Last month, he signed off on an additional $12m for more migrant flights approved by the Republican-dominated Florida legislature. But political opponents say his entry into the presidential race, and attempts to move even further to the right than his main rival for the nomination Donald Trump, are his real incentive.

“Ron DeSantis is doing this for one simple reason: he’s running for president,” the progressive Democratic Florida congressman Maxwell Frost told the Guardian.

“But make no mistake, this probably illegal stunt will only hurt vulnerable people and our state as a whole. The governor and Florida Republicans intended for this bill simply to scare people, but now they’re going to see the real consequences of their hate.”

Yet DeSantis remains defiant. His media team put out a statement this week insisting that all the migrants who traveled had done so voluntarily, although it did not address claims they were promised incentives that did not materialize.

“Through verbal and written consent, these volunteers indicated they wanted to go to California,” Alecia Collins, spokesperson for the Florida division of emergency management, said in the statement, which was accompanied by an unverifiable video montage appearing to show people signing consent forms and thanking officials for treating them well.
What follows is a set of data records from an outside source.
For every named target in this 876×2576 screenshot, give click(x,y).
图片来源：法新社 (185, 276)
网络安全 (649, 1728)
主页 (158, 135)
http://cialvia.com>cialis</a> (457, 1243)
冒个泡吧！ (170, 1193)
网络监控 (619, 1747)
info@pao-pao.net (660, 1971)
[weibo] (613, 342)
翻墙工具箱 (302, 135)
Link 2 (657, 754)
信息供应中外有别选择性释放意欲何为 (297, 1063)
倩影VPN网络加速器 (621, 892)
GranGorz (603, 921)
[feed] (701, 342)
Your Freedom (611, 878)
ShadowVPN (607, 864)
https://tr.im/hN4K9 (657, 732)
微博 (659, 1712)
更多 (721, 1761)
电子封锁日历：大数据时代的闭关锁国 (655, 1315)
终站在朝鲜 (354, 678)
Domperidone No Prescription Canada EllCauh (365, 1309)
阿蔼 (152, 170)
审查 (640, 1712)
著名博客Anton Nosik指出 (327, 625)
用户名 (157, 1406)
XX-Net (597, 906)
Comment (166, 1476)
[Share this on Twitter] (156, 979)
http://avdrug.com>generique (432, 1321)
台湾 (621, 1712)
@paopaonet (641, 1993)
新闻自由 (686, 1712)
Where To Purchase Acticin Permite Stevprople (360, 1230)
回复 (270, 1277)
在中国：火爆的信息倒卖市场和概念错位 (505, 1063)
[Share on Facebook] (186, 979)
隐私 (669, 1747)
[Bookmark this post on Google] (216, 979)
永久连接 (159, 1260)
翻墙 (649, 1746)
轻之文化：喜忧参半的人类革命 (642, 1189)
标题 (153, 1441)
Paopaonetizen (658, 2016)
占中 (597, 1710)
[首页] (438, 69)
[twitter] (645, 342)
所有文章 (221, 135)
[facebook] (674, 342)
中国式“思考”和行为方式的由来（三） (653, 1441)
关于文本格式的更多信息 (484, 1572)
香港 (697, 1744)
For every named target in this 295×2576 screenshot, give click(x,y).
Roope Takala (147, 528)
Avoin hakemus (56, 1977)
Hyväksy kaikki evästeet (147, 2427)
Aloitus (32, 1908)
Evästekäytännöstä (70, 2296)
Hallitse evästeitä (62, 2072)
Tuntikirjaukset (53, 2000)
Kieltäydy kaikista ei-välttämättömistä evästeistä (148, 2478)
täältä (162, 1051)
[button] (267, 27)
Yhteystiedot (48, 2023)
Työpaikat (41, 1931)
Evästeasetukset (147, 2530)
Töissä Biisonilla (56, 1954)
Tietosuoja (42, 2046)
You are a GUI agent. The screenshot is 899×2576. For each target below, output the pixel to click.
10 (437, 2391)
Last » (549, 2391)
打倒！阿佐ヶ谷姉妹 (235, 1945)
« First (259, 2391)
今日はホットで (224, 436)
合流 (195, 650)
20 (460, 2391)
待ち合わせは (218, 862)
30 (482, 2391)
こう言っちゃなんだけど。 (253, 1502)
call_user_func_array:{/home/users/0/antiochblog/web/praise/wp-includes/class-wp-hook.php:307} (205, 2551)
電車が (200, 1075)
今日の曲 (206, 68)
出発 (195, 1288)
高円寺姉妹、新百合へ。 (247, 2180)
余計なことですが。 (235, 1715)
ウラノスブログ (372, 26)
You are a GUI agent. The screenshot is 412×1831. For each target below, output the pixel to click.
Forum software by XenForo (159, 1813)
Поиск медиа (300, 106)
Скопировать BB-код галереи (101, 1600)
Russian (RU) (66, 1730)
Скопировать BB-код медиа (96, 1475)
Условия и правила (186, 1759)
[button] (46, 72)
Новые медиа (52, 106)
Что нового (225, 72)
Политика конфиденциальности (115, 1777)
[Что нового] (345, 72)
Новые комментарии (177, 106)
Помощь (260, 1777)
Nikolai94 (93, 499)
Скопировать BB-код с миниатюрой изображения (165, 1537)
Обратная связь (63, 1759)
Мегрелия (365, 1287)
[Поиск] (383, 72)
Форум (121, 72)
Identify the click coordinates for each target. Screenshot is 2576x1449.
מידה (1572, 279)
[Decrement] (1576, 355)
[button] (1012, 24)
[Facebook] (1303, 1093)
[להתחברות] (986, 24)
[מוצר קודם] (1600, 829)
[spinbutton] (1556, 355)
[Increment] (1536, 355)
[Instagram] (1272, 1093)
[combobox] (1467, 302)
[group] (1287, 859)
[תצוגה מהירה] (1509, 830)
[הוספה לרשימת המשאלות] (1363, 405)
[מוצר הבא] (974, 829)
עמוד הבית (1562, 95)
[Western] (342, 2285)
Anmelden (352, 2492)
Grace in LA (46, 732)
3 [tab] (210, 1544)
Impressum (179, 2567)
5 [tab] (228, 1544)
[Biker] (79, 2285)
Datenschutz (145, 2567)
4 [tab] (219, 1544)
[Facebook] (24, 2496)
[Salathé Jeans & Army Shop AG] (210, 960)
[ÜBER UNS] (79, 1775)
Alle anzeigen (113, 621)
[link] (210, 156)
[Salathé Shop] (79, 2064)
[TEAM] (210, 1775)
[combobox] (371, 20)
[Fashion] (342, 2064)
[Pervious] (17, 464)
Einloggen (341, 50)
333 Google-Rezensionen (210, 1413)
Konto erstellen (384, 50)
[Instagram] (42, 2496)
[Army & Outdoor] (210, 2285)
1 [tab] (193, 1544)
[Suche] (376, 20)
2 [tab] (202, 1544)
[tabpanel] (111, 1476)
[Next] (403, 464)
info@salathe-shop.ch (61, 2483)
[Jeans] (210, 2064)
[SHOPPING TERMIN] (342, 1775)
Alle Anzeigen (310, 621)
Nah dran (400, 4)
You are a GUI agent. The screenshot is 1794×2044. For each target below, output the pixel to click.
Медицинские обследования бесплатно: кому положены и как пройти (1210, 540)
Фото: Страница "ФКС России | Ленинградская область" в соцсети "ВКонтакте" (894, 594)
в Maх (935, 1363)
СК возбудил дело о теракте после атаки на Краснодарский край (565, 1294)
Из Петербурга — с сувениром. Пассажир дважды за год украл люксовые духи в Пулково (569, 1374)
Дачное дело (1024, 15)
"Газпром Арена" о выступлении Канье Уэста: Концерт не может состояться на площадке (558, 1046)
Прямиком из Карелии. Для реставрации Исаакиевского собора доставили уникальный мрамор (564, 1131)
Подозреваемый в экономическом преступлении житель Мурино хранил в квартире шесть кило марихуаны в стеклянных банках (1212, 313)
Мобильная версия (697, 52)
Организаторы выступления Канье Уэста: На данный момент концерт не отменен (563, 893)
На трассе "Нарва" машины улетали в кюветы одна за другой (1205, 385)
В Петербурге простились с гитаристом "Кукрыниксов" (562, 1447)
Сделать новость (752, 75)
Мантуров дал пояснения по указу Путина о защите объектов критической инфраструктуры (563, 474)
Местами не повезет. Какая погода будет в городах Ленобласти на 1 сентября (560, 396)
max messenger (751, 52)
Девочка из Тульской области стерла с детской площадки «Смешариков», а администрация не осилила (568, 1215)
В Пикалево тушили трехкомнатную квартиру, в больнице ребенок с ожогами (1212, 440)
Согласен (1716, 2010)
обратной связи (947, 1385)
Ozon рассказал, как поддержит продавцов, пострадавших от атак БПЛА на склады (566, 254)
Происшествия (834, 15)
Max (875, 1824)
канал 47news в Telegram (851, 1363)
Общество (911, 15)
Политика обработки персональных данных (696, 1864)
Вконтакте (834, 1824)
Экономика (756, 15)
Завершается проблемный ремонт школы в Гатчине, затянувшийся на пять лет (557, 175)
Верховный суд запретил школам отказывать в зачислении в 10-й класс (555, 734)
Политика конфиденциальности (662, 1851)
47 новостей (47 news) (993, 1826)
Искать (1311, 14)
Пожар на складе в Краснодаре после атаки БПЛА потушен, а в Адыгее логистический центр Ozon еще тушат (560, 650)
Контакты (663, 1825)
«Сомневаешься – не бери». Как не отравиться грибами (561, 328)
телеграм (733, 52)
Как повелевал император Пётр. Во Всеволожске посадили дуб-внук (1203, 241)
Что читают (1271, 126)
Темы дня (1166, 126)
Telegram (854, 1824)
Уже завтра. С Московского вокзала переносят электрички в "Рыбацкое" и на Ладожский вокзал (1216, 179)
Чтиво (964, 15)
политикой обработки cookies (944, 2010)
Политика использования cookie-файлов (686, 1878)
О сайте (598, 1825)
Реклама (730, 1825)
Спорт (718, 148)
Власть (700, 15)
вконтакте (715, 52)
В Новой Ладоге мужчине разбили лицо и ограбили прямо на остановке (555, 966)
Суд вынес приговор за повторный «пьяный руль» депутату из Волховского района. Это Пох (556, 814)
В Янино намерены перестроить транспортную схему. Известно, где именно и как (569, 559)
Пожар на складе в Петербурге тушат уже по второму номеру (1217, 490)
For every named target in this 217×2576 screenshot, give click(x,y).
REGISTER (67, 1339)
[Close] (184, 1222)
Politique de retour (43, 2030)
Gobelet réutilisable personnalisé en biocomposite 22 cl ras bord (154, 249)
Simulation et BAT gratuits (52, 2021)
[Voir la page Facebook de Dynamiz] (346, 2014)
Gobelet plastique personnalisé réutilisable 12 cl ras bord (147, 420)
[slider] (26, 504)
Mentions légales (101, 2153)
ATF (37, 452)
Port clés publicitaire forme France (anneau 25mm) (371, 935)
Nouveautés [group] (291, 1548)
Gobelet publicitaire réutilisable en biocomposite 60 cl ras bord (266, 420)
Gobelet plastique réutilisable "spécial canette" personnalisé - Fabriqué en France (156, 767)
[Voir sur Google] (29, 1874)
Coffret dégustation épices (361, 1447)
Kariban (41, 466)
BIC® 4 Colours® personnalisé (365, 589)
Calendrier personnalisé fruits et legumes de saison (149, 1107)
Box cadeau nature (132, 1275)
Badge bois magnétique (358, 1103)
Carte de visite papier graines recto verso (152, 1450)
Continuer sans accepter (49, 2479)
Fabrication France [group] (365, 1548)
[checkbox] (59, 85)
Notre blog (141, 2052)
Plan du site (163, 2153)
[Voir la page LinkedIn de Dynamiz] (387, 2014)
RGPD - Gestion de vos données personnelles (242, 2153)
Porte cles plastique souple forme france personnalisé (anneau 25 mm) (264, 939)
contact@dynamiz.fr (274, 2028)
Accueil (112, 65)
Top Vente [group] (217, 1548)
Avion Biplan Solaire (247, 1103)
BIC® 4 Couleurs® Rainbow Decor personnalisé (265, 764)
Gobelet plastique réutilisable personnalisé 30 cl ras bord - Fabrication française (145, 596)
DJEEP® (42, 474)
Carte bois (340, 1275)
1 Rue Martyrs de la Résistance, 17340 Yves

At an immigration roundtable in Arizona on Wednesday, DeSantis attempted to shift blame on California for enticing them.

“They give benefits, they give unemployment checks, they do all that and so you could see why some of those folks were interested in going that direction,” he said.

“In Florida, we’ve gone the opposite way. We’re going to have a legal workforce, we’re not going to have benefits, we’re not going to do that. Other states have tried to incentivize it and they should be the ones to pay.”

Immigration law experts say DeSantis’s actions might end up achieving the opposite of what he intended because federal law offers protections to “victims of criminal activity” regardless of immigration status.

“It seems the San Antonio sheriff certified the Martha’s Vineyard folks, and provided a document that will allow them to apply for a U Visa, even if they don’t prosecute,” said Daniel Morales, associate professor of immigration law at the University of Houston law center.

“These are all symptoms of the same problem, which is with immigration in the US these days everybody’s playing on a symbolic terrain. You’ve got DeSantis trying to own the libs by shipping migrants to places they obviously couldn’t afford to live, you’ve got sheriffs and Gavin Newsom saying, ‘I’m gonna prosecute you.’

“But there’s no doubt these people are being treated wrongfully, that they’re being used as a means to an end, as political pawns, and that’s never right morally.”